A Basic Regression in R

 Here is a basic R program for doing a simple linear regression.  Below I'll show some common modifications that one might want to add that aren't intuitive to add.

 

First, we import the data, in this case from a comma separated variable file.

emp <- read.table("/Vols/duphenix/Docs/self_emp/employ.csv",header=TRUE,sep="," )

I'll explain each piece

  1. emp, is just a container name, I'll use it every time I want to refer to, or use the raw data
  2. <-, assigns whatever follows it to the container name
  3. read.table(), is the function that actually goes out and gets the data
  4. "/Vols/duphenix/Docs/self_emp/employ.csv", is the path to the file containing the data.  On windows machines, this would begin with C:\ (or whatever drive letter) and then the file path.
  5. header=TRUE, tells read.table that the first line in the csv file contains the variables names for each column.  The other option would be to use row.names to call a set of data containing the variable names, for now it is much easier to just use header=TRUE and have the variable names in the csv file.
  6. sep=",", lets read.table know that the separator between columns is a comma, "\t" would tell read.table that it was a tab delineated file (no matter what the file extension was).

You can use,

print(emp)

to print the data in the emp container we just made with read.table, if you wanted to verify the data imported correctly for instance.

summary(emp)

Will print summary statistics for the data, by default the mean, median, maximum, minimum and quintiles.  You can get individual summary statistics from other functions.

names(emp)

Will print all the variable names from the emp dataset, which can be handy when you need to use them later in the program.

Now that we have the data entered, and have a list of the variable names we can get to the actual regression.

The most basic linear regression in R is called by the lm() function.

lm(emp$dependent_var ~ emp$independent_var_1 + emp$independent_var_2) 

In this case emp is the dataset, the $ is the separator and dependent_var is the dependent variable (or explanatory variable, or regressor, etc.) .  The ~ tells the lm function that the independent variables (or observed variables, or regressands, etc.) follow.  The next two, emp$independent_var_1, and emp$independent_var_2, are the first two independent variables.  You could use as many as you wanted here, depending either on your experimental design, or theoretical background.  
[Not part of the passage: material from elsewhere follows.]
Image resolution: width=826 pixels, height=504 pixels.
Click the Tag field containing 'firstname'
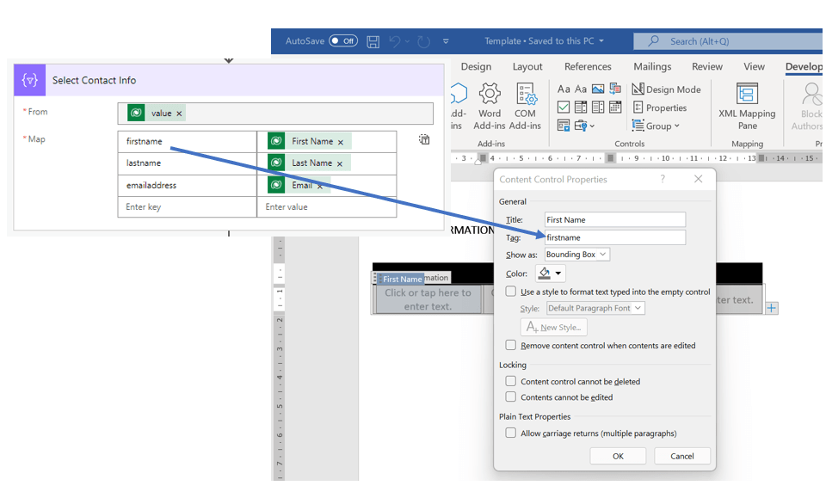614,237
Some variations should be mentioned here.  If you needed to force the intercept to 0, for theoretical or logical reasons, you could rewrite the line as follows,

lm(emp$dependent_var ~-1 + emp$independent_var_1 + emp$independent_var_2)
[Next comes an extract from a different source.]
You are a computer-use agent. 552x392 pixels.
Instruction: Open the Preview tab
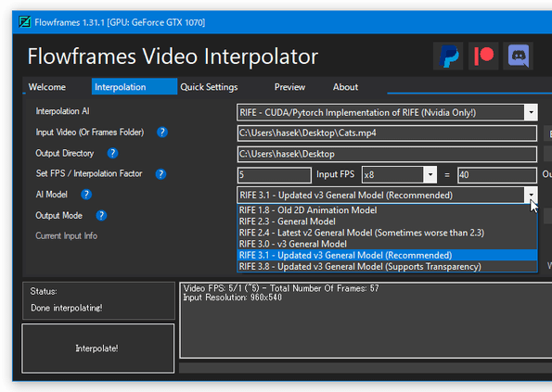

with the -1 forcing the intercept to zero.  You could also use the more flexible generalized linear model, or glm().  By default this will give results identical to the lm() function, but you can specify a different family of distributions in it.  The following is an example of using the glm() function to get identical results to the lm() function.

glm(emp$dependent_var ~-1 + emp$independent_var_1 + emp$independent_var_2, family =gaussian)